Task: Lines from the one containing "Click the $133.27 sale price" through the end of the entries below: set them down exactly, both ends included, with nothing added.

Input data:

*** Block opens ***

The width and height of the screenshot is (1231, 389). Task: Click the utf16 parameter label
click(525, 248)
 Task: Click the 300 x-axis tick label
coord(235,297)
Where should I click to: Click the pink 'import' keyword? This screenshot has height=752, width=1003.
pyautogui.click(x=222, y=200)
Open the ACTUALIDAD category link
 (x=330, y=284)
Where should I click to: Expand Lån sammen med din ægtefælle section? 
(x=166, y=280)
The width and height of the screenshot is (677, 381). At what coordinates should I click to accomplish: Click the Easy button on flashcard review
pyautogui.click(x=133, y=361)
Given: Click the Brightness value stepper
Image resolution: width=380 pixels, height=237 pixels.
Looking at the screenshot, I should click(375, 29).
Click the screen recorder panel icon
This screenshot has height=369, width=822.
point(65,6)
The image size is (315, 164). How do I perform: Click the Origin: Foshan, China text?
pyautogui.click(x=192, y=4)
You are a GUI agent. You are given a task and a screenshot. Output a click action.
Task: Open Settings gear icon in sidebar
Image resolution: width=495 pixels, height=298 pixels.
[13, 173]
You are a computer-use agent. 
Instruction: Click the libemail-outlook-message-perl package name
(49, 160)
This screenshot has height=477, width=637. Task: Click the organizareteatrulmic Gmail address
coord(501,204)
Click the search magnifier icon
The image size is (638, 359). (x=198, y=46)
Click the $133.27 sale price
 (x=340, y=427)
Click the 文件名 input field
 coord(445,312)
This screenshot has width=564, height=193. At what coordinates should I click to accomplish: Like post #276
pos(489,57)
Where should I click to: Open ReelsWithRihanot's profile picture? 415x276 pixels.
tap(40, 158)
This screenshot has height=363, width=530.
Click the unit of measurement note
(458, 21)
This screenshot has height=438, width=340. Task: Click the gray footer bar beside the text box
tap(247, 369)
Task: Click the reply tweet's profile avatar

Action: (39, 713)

*** Block closes ***

Completed task:
Click the $133.27 sale price
 (x=340, y=427)
Click the 文件名 input field
 coord(445,312)
This screenshot has width=564, height=193. At what coordinates should I click to accomplish: Like post #276
pos(489,57)
Where should I click to: Open ReelsWithRihanot's profile picture? 415x276 pixels.
tap(40, 158)
This screenshot has height=363, width=530.
Click the unit of measurement note
(458, 21)
This screenshot has height=438, width=340. Task: Click the gray footer bar beside the text box
tap(247, 369)
Task: Click the reply tweet's profile avatar

Action: (39, 713)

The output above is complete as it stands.